Was heißt das Setzen auf die militärische Karte?
Das bedeutet, die Ukraine ist dann ein entvölkertes, völlig zerstörtes Land und die Menschen sterben über Jahre. Und das wird einfach ins Kalkül gefasst. Ich finde, das ist wirklich unglaublich. Und die Chiffre dafür, dass man gar keine Verhandlungslösung sucht, das ist das Setzen auf die militärische Karte. Seit einiger Zeit wird das ganz offen immer wieder betont. Der Außenbeauftragte der EU tönte in einem Tweet nach seinem Besuch in Kiew: „Dieser Krieg wird auf dem Schlachtfeld entschieden." Na schönen Dank auch. Wie viele Jahre soll da noch geschlachtet werden?

Im Klartext heißt das, die Ukraine soll die Entscheidung mit der Atommacht Russland auf militärischem Wege auf dem Schlachtfeld suchen. Und wir werden sie dafür mit immer mehr und immer tödlicheren und brutaleren Waffen beliefern, was natürlich zur Folge haben wird, dass auch Russland immer mehr und immer brutalere Waffen einsetzen wird. Und das nehmen wir in Kauf, so die Strategie, weil das dann Russland nachhaltig schwächen wird. Sind die denn alle verrückt geworden? Wo soll denn das enden? Schon Kennedy wusste, dass man eine Atommacht niemals in eine Situation bringen darf, aus der sie keinen gesichtswahrenden Ausweg mehr findet. Und deswegen ist das ganze Gequatsche vom ukrainischen Siegen und der Entscheidung auf dem Schlachtfeld wirklich nur eines: Unverantwortlicher Schwachsinn.

**DEINE AUFGABE**. Schreib aus dem Text zum Ukrainekrieg die Stelle von "Das bedeutet, die" bis einschließlich "noch geschlachtet werden?" wortgetreu ab. Die Daten haben mit dem Text zum Ukrainekrieg nichts zu tun.

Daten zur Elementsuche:
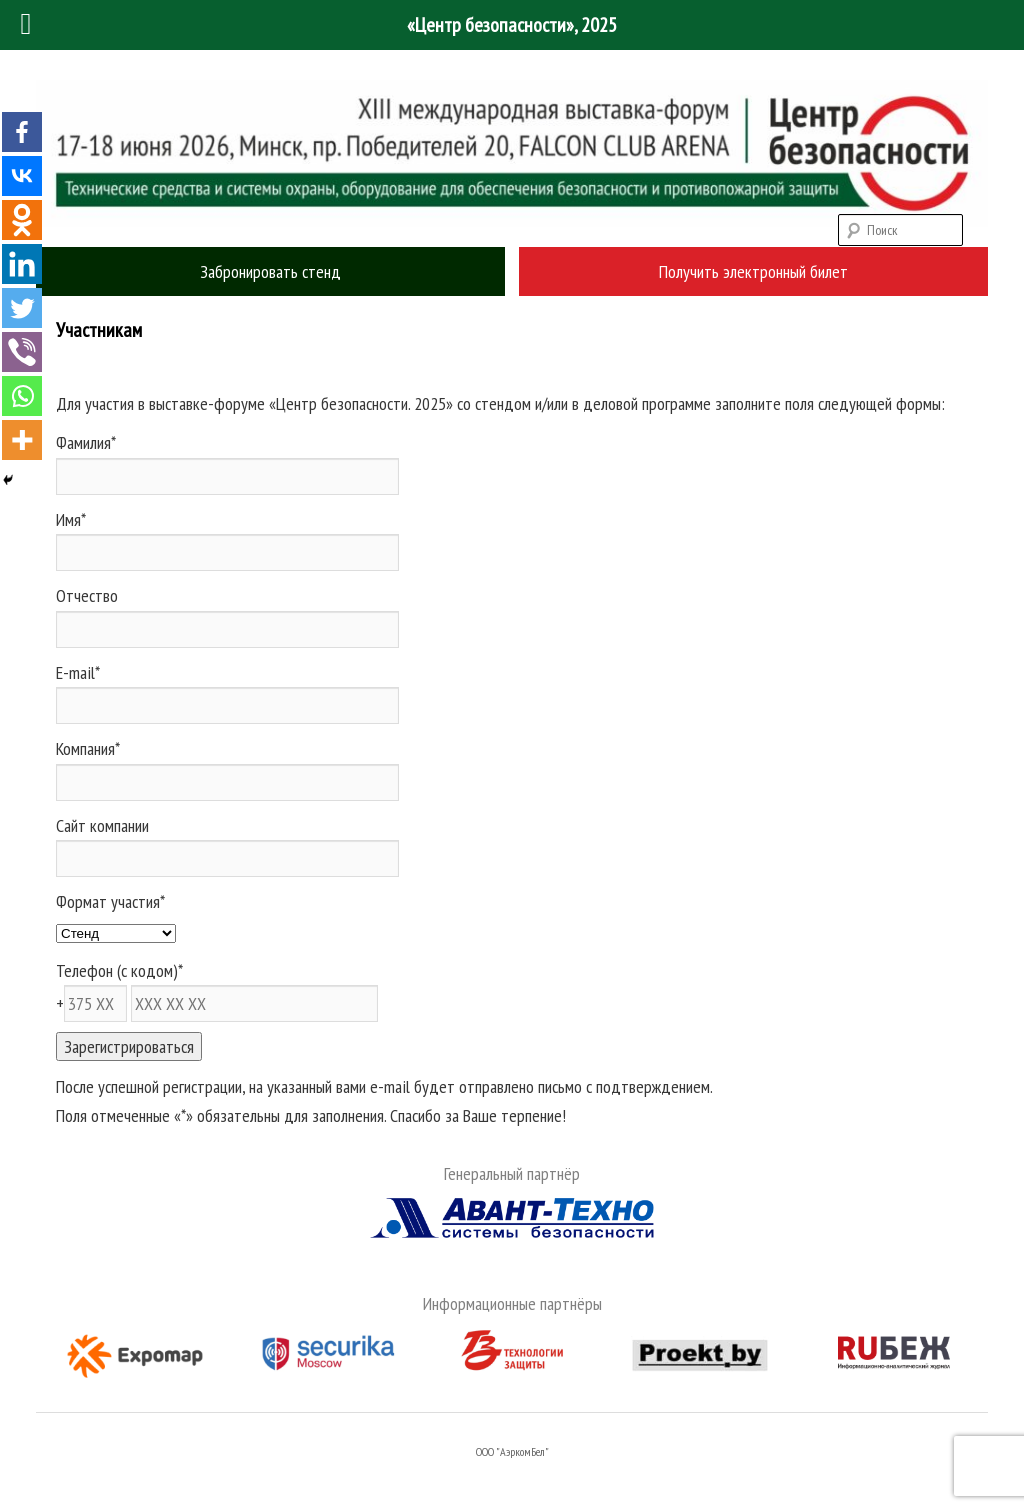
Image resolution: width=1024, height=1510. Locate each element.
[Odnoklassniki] (22, 220)
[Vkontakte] (22, 176)
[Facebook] (22, 132)
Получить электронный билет (753, 271)
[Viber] (22, 352)
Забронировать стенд (270, 271)
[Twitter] (22, 308)
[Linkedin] (22, 264)
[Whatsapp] (22, 396)
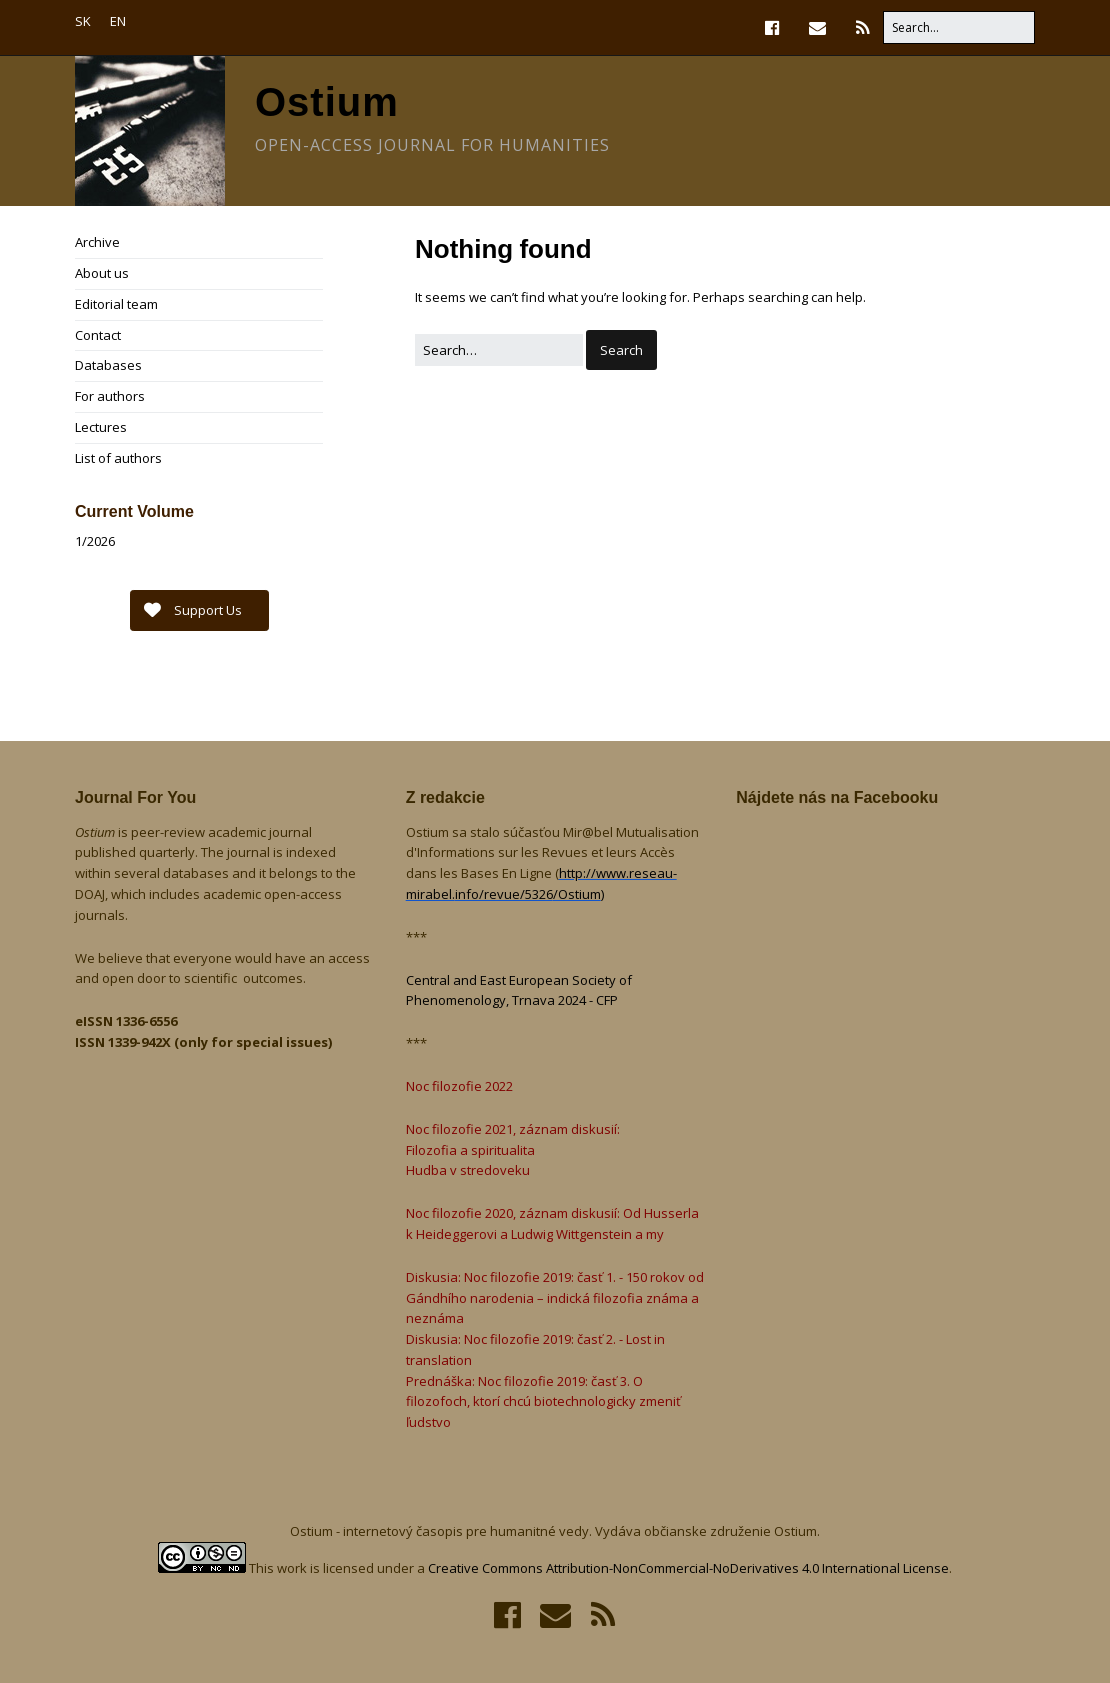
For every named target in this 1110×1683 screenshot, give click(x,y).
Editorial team (116, 304)
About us (102, 273)
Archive (97, 242)
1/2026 (95, 541)
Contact (98, 335)
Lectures (101, 427)
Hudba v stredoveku (468, 1170)
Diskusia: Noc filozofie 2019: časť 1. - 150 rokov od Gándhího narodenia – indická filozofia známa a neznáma (555, 1298)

**ERGEBNIS DER AUFGABE**.
Das bedeutet, die Ukraine ist dann ein entvölkertes, völlig zerstörtes Land und die Menschen sterben über Jahre. Und das wird einfach ins Kalkül gefasst. Ich finde, das ist wirklich unglaublich. Und die Chiffre dafür, dass man gar keine Verhandlungslösung sucht, das ist das Setzen auf die militärische Karte. Seit einiger Zeit wird das ganz offen immer wieder betont. Der Außenbeauftragte der EU tönte in einem Tweet nach seinem Besuch in Kiew: „Dieser Krieg wird auf dem Schlachtfeld entschieden." Na schönen Dank auch. Wie viele Jahre soll da noch geschlachtet werden?